One-way compression function

This page is currently in the process of having information merged to it from the following articles: Davies-Meyer hash, Matyas-Meyer-Oseas hash and Miyaguchi-Preneel hash.

In cryptography, there are several methods to use a block cipher to build a cryptographic hash function. The methods resembles the block cipher modes of operation usually used for encryption. Three such methods to turn any normal block cipher into a hash are Davies-Meyer, Matyas-Meyer-Oseas and Miyaguchi-Preneel. They are described in detail further down.

Using a block cipher as a hash function usually is much slower then using a specially designed hash function. But in some cases it might be easier since it means just implementing a block cipher and then using it both as a block cipher and a hash function. It can also save code space in very tiny embedded systems like for instance smart cards or nodes in cars or other machines.

If a block cipher has a block size of say 128 bits most of the methods create a hash function that has the block size of 128 bits and produces a hash of 128 bits. But there are also methods to make hashes with double the hash size compared to the block size of the block cipher used. So a 128-bit block cipher can be turned into a 256-bit hash function.

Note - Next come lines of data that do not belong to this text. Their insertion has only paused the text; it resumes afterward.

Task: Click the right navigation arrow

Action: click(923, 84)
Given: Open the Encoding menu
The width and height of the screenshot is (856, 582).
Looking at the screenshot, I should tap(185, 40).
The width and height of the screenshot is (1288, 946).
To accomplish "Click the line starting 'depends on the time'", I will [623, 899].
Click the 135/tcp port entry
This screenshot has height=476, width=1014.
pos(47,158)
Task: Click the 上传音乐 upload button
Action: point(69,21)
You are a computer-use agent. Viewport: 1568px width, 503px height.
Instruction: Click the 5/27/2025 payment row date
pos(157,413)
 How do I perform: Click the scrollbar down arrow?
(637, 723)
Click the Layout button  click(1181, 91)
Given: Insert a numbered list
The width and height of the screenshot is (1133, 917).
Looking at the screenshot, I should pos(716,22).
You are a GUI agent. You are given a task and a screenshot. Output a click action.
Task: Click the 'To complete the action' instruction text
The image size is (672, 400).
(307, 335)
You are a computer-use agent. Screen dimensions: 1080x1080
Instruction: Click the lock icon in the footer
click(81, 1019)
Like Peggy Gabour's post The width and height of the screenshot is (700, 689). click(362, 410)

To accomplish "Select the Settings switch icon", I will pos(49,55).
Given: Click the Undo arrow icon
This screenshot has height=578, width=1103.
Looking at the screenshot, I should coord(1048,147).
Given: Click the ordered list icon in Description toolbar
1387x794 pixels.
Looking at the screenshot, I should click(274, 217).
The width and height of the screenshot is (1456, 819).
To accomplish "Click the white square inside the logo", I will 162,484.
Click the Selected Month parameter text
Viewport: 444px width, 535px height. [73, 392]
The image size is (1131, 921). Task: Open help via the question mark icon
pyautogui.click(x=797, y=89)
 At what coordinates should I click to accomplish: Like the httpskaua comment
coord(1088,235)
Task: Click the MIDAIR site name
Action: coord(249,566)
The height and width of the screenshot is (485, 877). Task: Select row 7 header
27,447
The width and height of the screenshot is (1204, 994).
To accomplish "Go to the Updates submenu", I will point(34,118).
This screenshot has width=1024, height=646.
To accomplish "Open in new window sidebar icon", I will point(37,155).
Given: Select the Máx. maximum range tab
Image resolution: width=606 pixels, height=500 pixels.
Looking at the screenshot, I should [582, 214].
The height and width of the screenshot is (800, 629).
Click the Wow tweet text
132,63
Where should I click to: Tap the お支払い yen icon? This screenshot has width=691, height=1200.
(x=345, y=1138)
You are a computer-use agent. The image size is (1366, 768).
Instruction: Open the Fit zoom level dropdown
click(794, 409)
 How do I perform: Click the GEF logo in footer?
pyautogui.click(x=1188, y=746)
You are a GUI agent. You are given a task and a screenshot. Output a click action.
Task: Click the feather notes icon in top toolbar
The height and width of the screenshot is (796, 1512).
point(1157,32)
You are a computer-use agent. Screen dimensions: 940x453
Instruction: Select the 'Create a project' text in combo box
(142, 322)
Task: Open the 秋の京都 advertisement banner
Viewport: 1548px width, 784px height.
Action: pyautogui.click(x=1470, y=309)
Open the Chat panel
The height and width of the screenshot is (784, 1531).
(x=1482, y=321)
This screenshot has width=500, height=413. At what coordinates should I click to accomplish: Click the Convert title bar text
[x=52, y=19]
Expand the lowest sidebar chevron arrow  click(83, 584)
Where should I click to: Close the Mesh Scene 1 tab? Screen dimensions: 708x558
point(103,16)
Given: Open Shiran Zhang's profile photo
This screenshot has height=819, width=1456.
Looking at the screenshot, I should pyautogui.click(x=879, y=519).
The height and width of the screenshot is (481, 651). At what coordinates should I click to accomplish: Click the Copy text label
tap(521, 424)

The hash function is secure if the following conditions are met:

The block cipher needs to be secure.
The resulting hash size needs to be big enough. 64-bit is too small, 128-bit might be enough.
The last block needs to be properly length padded prior to the hashing. (This is normally implemented and handled internally in specialised hash functions like SHA-1 etc.)

Davies-Meyer

File:Davies-Meyer hash.png

The Davies-Meyer hash construction

The Davies-Meyer hash construction feeds each block of the message (m_i) as the key to the block cipher. It feeds the previous hash value (H_i-1) as the cleartext to be encrypted. The output ciphertext is then also XORed ( $\oplus$ ) with the previous hash value (H_i-1) to produce the next hash value (H_i). In the first round when there is no previous hash value it uses a constant pre-specified initial value (H₀).

$H_{i}=E_{m_{i}}(H_{i-1})\oplus H_{i-1}$

If the block cipher uses for instance 256-bit keys then each message block (m_i) is a 256-bit chunk of the message. If the same block cipher uses a block size of 128 bits then the input and output hash values in each round is 128 bits.

Variations of this method replace XOR with any other group operation, such as addition on 32-bit unsigned integers.

Matyas-Meyer-Oseas

File:Matyas-Meyer-Oseas hash.png

The Matyas-Meyer-Oseas hash construction

The Matyas-Meyer-Oseas hash construction can be considered the dual (the opposite) of Davies-Meyer.

It feeds each block of the message (m_i) as the cleartext to be encrypted. The output ciphertext is then also XORed ( $\oplus$ ) with the same message block (m_i) to produce the next hash value (H_i). The previous hash value (H_i-1) is fed as the key to the block cipher. In the first round when there is no previous hash value it uses a constant pre-specified initial value (H₀).

If the block cipher have different block and key size the hash value (H_i-1) will have the wrong size for use as the key. The cipher might also have other special requirements on the key. Then the hash value is first fed through the function g( ) to be converted/padded to fit as key for the cipher.

$H_{i}=E_{g(H_{i-1})}(m_{i})\oplus m_{i}$

Miyaguchi-Preneel

File:Miyaguchi-Preneel hash.png

The Miyaguchi-Preneel hash construction

The Miyaguchi-Preneel hash construction is an extended variant of Matyas-Meyer-Oseas.

It feeds each block of the message (m_i) as the cleartext to be encrypted. The output ciphertext is then XORed ( $\oplus$ ) with the same message block (m_i) and then also XORed with the previous hash value (H_i-1) to produce the next hash value (H_i). The previous hash value (H_i-1) is fed as the key to the block cipher. In the first round when there is no previous hash value it uses a constant pre-specified initial value (H₀).

If the block cipher have different block and key size the hash value (H_i-1) will have the wrong size for use as the key. The cipher might also have other special requirements on the key. Then the hash value is first fed through the function g( ) to be converted/padded to fit as key for the cipher.

$H_{i}=E_{g(H_{i-1})}(m_{i})\oplus H_{i-1}\oplus m_{i}$

The roles of m_i and H_i-1 may be switched, so that H_i-1 is encrypted under the key m_i. Thus making this method an extension of Davies-Meyer instead.